■ DIRECTIONS FOR THIS TASK
Check every line of the data and copy the ones where "Network" appears.

Pixel coordinate grounding data:
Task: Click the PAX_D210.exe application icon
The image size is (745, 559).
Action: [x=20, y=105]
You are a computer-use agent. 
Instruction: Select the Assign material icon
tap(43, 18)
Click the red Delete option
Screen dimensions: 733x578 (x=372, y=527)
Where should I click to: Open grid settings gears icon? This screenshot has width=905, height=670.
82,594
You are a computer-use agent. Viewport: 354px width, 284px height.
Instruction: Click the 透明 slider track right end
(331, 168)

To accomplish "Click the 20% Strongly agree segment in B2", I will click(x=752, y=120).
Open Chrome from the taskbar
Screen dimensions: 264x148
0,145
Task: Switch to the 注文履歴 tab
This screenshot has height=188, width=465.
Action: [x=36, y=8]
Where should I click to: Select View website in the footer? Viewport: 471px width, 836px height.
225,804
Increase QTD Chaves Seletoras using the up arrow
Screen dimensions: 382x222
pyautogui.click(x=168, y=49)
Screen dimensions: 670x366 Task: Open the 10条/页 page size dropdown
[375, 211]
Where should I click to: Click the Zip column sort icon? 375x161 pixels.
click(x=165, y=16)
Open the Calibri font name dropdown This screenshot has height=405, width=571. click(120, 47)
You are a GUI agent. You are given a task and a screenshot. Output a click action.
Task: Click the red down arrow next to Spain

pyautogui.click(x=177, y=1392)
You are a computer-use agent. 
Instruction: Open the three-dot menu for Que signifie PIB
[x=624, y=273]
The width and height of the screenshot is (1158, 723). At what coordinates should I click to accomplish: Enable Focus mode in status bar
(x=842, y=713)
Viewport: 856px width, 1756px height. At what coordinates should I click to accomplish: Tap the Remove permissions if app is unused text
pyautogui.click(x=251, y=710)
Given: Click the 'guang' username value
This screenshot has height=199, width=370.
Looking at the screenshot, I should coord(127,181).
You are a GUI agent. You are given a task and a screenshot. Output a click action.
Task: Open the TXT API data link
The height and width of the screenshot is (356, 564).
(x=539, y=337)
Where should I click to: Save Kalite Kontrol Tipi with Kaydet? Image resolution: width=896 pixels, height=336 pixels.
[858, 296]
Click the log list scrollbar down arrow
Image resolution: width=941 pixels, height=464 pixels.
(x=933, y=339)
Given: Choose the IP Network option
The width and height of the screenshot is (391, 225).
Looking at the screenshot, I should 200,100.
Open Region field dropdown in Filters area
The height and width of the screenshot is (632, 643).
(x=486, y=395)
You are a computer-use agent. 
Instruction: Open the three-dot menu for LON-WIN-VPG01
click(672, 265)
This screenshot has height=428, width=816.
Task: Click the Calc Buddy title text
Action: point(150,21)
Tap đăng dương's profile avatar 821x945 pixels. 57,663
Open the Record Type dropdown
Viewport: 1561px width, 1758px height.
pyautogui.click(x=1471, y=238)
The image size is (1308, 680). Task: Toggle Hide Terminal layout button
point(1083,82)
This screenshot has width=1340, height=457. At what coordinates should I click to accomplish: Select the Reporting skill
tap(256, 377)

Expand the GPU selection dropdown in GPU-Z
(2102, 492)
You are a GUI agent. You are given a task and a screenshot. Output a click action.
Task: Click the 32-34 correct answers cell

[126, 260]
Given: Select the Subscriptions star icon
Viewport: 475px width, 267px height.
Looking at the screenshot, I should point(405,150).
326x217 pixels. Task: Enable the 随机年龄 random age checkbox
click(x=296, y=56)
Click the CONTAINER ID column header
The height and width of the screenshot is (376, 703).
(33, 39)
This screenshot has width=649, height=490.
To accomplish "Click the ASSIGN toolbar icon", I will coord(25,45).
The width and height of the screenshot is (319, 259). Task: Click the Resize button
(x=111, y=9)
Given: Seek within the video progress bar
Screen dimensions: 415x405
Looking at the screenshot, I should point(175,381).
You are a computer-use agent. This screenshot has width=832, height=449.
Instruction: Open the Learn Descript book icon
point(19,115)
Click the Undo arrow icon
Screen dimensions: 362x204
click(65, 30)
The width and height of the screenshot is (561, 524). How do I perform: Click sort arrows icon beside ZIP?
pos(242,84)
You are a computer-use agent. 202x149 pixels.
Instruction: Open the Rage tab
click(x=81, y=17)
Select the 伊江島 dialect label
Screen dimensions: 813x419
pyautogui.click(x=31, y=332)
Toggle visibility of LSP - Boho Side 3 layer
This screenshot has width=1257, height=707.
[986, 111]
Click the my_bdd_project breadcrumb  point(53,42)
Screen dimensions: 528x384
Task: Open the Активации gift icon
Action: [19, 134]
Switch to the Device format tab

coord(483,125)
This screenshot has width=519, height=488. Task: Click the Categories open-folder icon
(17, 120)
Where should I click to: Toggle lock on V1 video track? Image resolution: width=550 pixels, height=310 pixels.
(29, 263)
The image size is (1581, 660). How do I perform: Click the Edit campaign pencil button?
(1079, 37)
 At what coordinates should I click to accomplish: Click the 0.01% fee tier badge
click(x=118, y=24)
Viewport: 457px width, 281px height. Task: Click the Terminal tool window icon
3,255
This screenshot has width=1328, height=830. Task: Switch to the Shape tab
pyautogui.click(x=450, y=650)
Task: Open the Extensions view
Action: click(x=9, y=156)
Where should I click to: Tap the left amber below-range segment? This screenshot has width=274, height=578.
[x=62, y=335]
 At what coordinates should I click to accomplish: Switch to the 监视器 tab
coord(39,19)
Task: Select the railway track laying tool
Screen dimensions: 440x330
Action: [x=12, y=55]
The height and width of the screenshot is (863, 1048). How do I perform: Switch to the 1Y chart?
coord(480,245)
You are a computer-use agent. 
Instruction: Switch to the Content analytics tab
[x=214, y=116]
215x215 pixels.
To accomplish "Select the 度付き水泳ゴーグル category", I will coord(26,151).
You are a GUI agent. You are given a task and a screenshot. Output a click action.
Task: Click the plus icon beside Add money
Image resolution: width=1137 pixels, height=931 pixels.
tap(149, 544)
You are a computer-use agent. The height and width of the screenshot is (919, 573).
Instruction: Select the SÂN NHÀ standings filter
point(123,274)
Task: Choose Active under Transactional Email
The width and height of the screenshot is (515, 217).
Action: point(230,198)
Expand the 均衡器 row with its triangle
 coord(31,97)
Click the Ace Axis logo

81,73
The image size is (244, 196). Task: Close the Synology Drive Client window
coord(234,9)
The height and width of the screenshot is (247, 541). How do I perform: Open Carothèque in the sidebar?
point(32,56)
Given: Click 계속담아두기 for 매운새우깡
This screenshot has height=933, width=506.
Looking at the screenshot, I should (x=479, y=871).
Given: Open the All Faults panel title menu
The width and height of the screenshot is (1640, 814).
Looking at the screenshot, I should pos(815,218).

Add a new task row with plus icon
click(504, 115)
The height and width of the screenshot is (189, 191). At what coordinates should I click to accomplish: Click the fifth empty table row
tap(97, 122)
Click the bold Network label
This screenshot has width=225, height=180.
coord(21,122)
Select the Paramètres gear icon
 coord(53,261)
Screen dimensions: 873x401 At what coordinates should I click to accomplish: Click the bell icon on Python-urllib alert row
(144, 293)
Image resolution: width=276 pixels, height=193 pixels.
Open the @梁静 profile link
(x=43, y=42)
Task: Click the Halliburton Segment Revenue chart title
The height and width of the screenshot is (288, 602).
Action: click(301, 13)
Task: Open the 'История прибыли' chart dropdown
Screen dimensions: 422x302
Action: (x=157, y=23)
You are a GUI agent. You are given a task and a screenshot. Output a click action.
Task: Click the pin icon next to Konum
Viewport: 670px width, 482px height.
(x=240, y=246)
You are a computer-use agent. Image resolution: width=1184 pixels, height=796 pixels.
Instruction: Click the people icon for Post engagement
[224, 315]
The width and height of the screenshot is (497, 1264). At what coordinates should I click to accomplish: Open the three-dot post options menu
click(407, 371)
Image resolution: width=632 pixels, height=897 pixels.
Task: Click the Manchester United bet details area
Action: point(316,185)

■ THE ANSWER
Given: Choose the IP Network option
Click the bold Network label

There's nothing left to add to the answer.